(Provided passage)
Transductive Transfer Learning#

Deep learning models are high-impact assets for extracting actionable intelligence and maximizing the value of organizational data; however, training these models can be time-consuming and expensive. This challenge is addressed by transfer learning, the general approach where a model trained on one task is “taught” to perform a second task. By repurposing an existing model and adjusting it to apply to a new domain or new task, users can accelerate time to value and reduce comparative cost.

Transductive transfer learning is a subdomain of transfer learning that applies to scenarios where the source and target tasks remain the same, but the domains differ. While the objective of the model is identical pre- and post-transfer, the model must learn to “re-map” its internal understanding of structure to fit the new domain’s patterns but maintain the intuition derived from the source data.

Fine-tuning is a popular transfer learning technique that is similar to transductive transfer learning. In fine-tuning, some or most of the layers within a pre-trained model are retrained on a new dataset in order to drive further performance gains on the source task. Generally, fine-tuning is best used when working with large, labeled target datasets. In contrast, transductive transfer learning is most useful when working with smaller target datasets and to lower overall computational costs.

This tutorial will be focused on implementing transductive transfer learning techniques, specifically adapter tuning. The starter model for this segment of the tutorial is distilBERT fine-tuned for sentiment analysis on financial news headlines. Our objective is to extend this model to classify reviews of fashion items on Amazon as positive, negative, or neutral. One of the challenges of domain adaptation for fine-tuned models is preserving the insights derived during the first fine-tuning exercise while adding pattern recognition for the new domain. Parameter-efficient fine-tuning (PEFT) is a fine-tuning method that updates a small subset of model parameters to fit new data without re-training the whole model. We will explore applications of PEFT within the context of this example.
(End Provided passage)
(Dataset excerpt)
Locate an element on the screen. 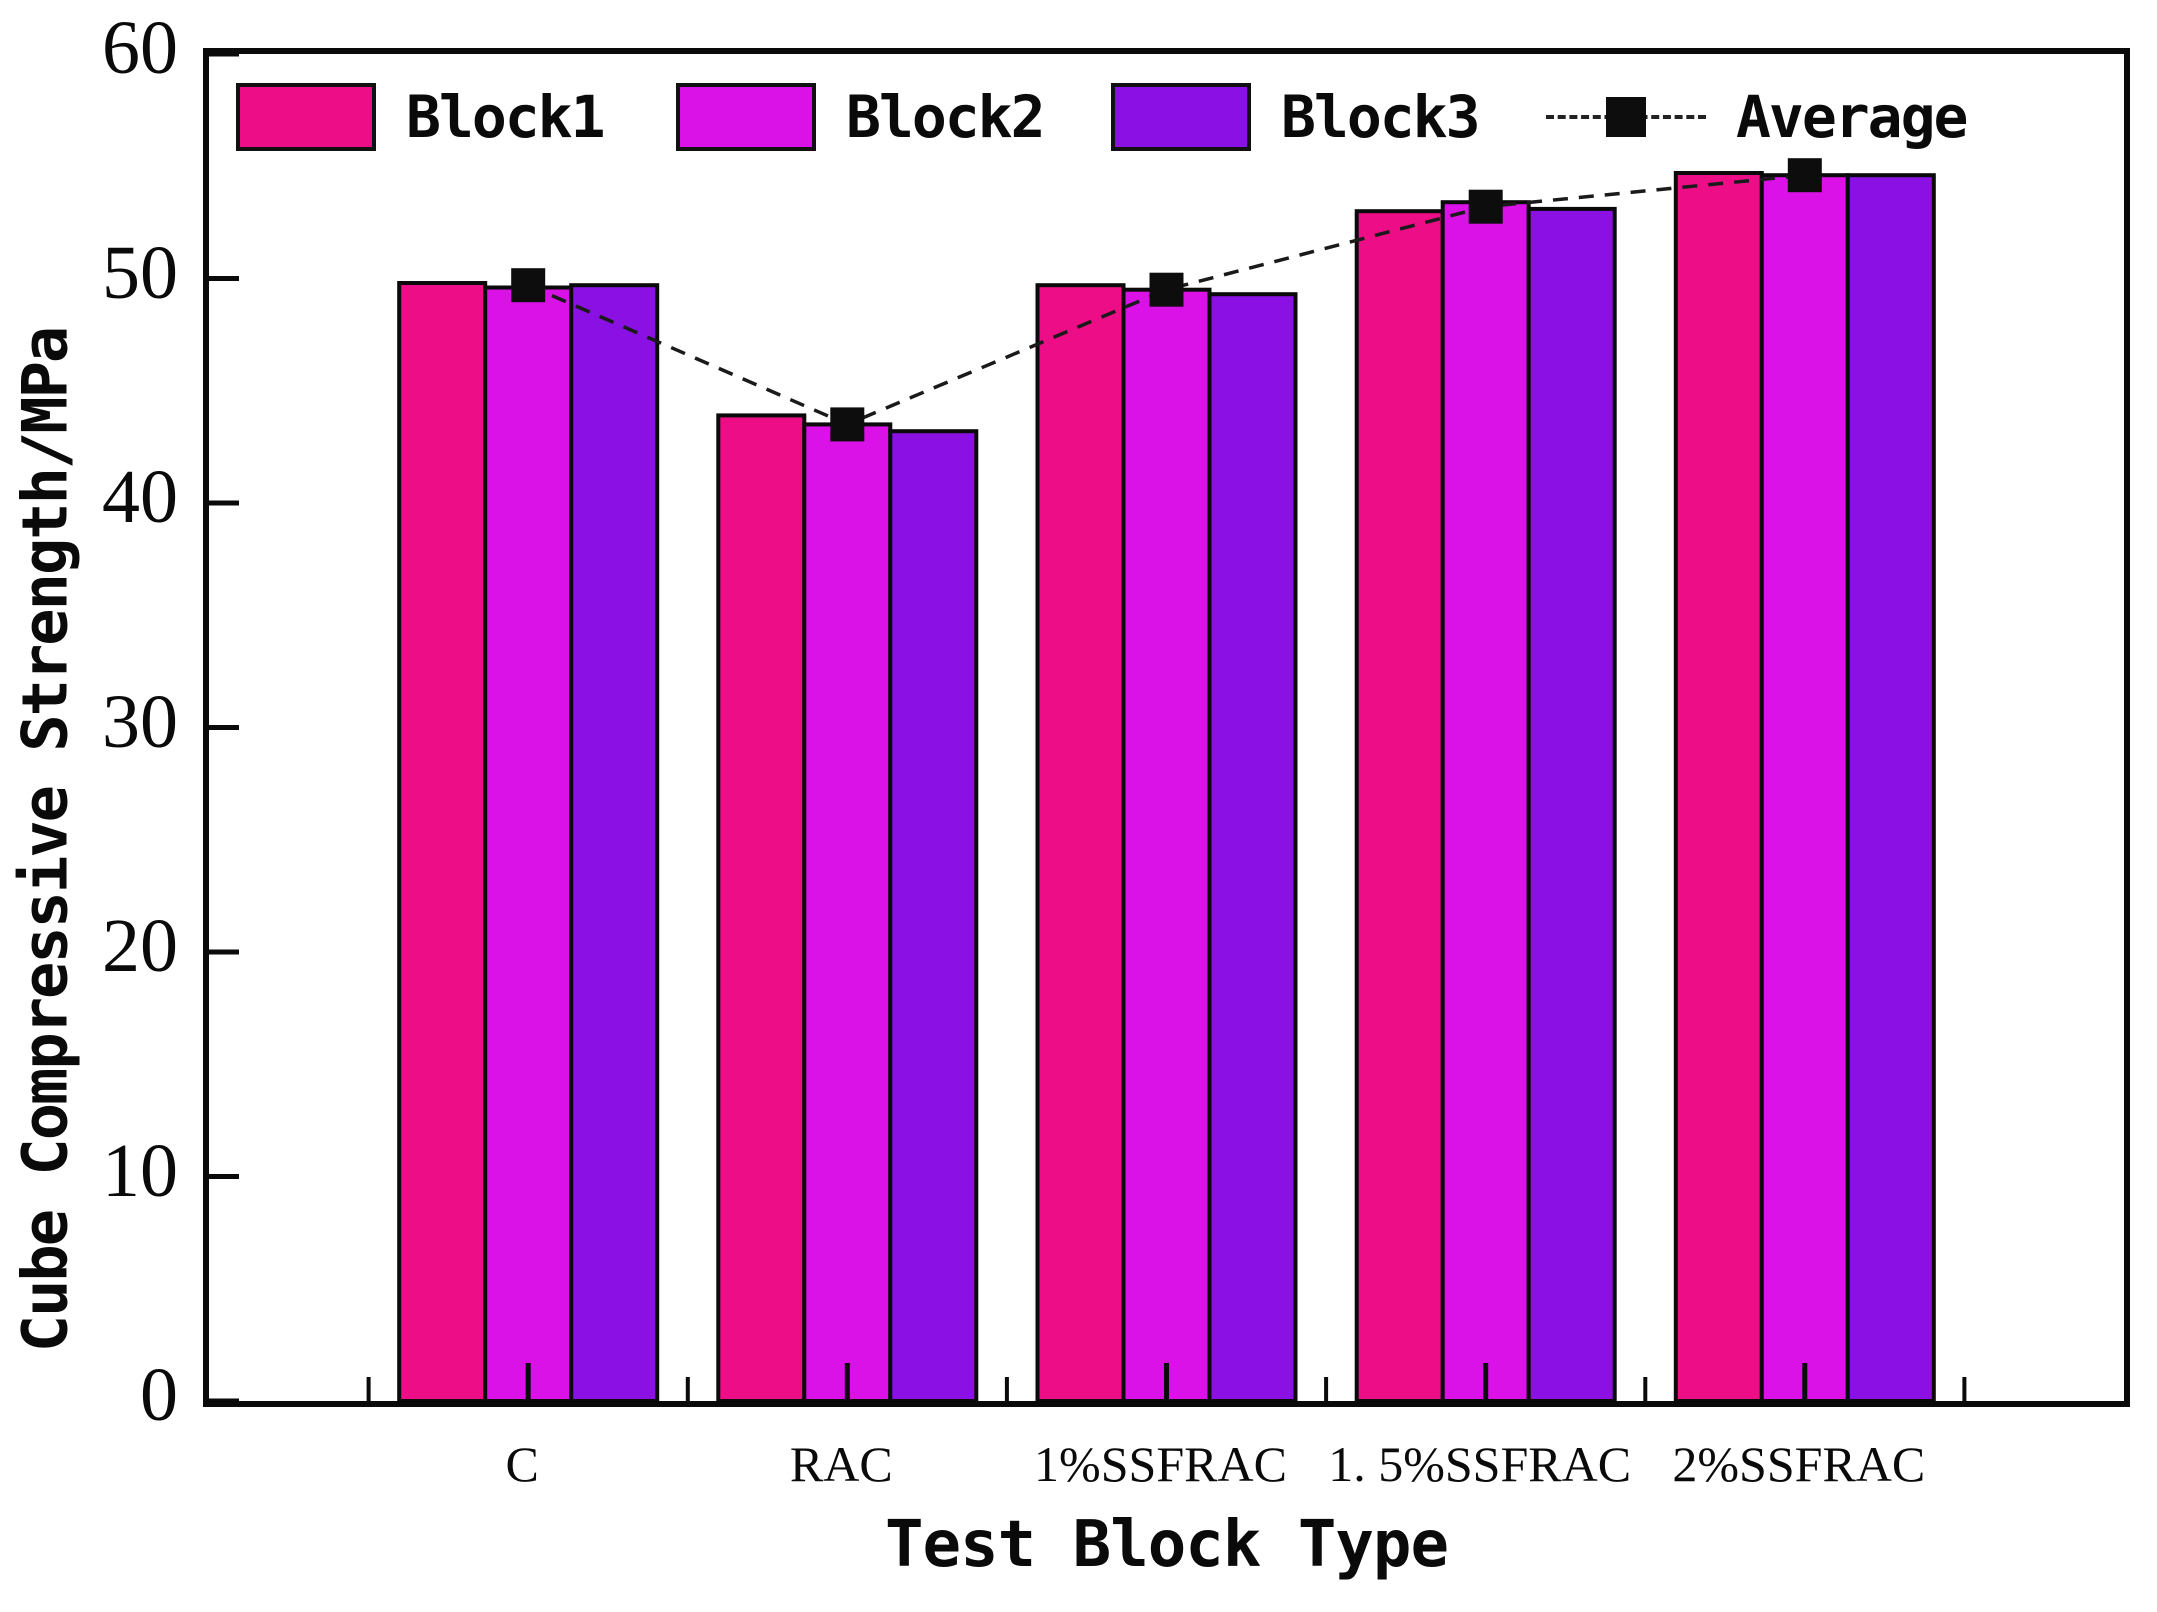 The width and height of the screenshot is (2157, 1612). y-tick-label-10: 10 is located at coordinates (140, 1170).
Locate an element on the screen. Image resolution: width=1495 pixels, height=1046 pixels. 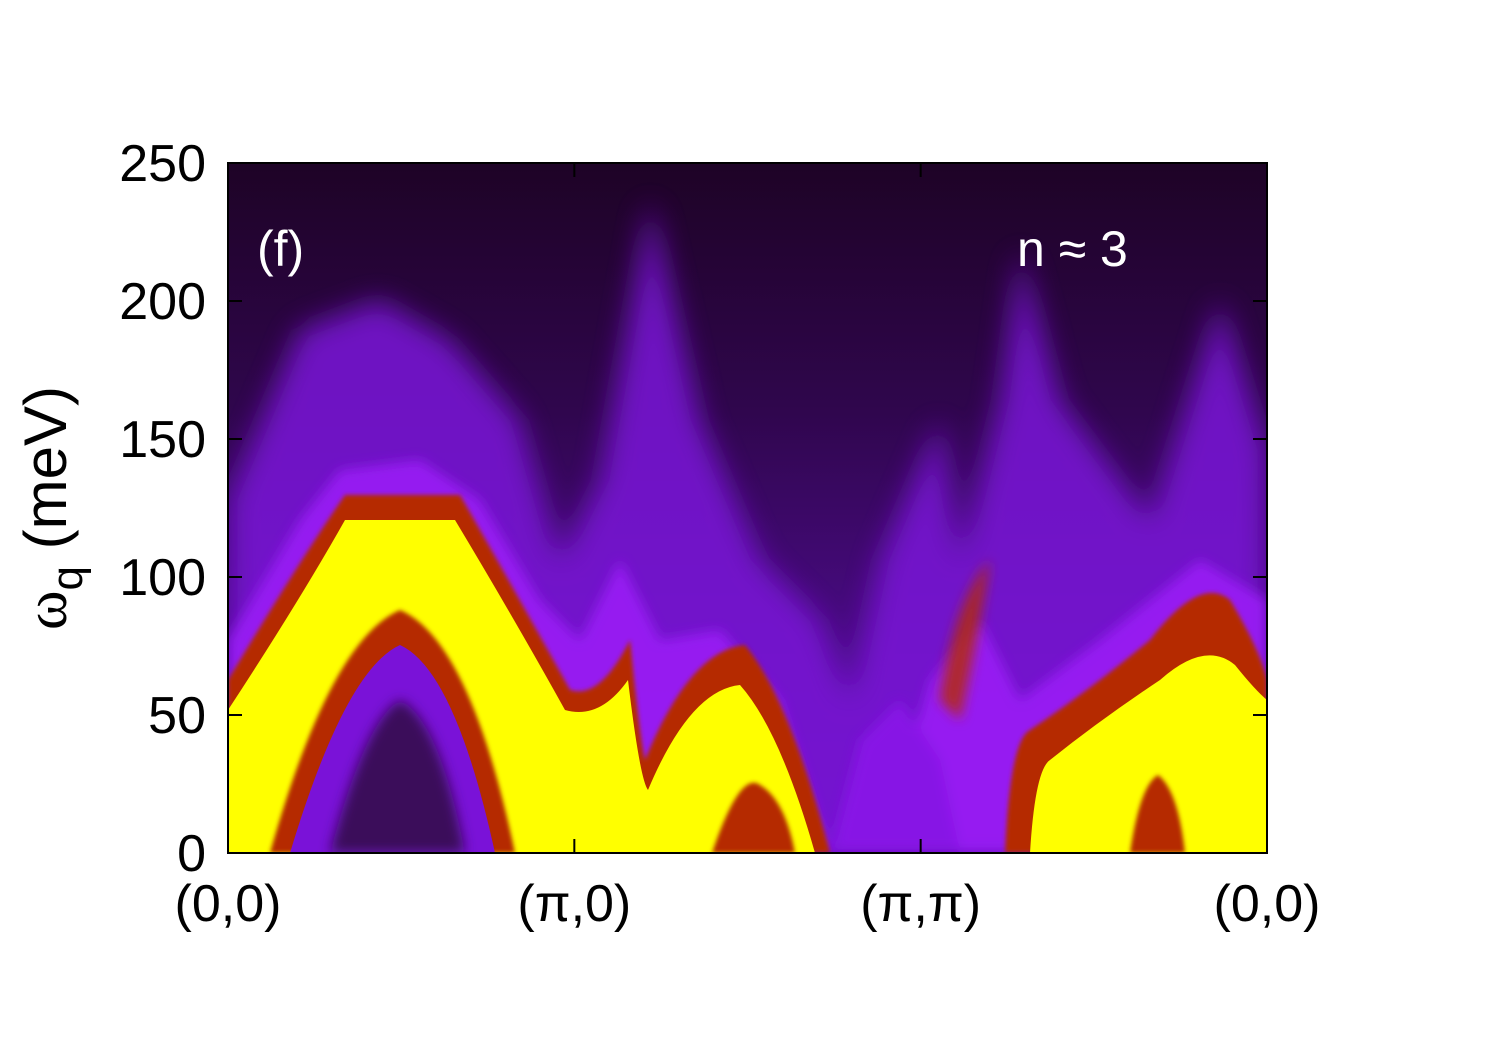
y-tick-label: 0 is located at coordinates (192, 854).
(End Dataset excerpt)
= Exercises =
1. Extract the part of the transductive transfer learning tutorial between "Deep learning models" and "the source data.", inclusive.
2. Name every category that the transductive transfer learning tutorial aims to sort Amazon fashion reviews into.
The listing comes from a separate source.

= Solutions to the tasks =
1.
Deep learning models are high-impact assets for extracting actionable intelligence and maximizing the value of organizational data; however, training these models can be time-consuming and expensive. This challenge is addressed by transfer learning, the general approach where a model trained on one task is “taught” to perform a second task. By repurposing an existing model and adjusting it to apply to a new domain or new task, users can accelerate time to value and reduce comparative cost.

Transductive transfer learning is a subdomain of transfer learning that applies to scenarios where the source and target tasks remain the same, but the domains differ. While the objective of the model is identical pre- and post-transfer, the model must learn to “re-map” its internal understanding of structure to fit the new domain’s patterns but maintain the intuition derived from the source data.

2. positive, negative, neutral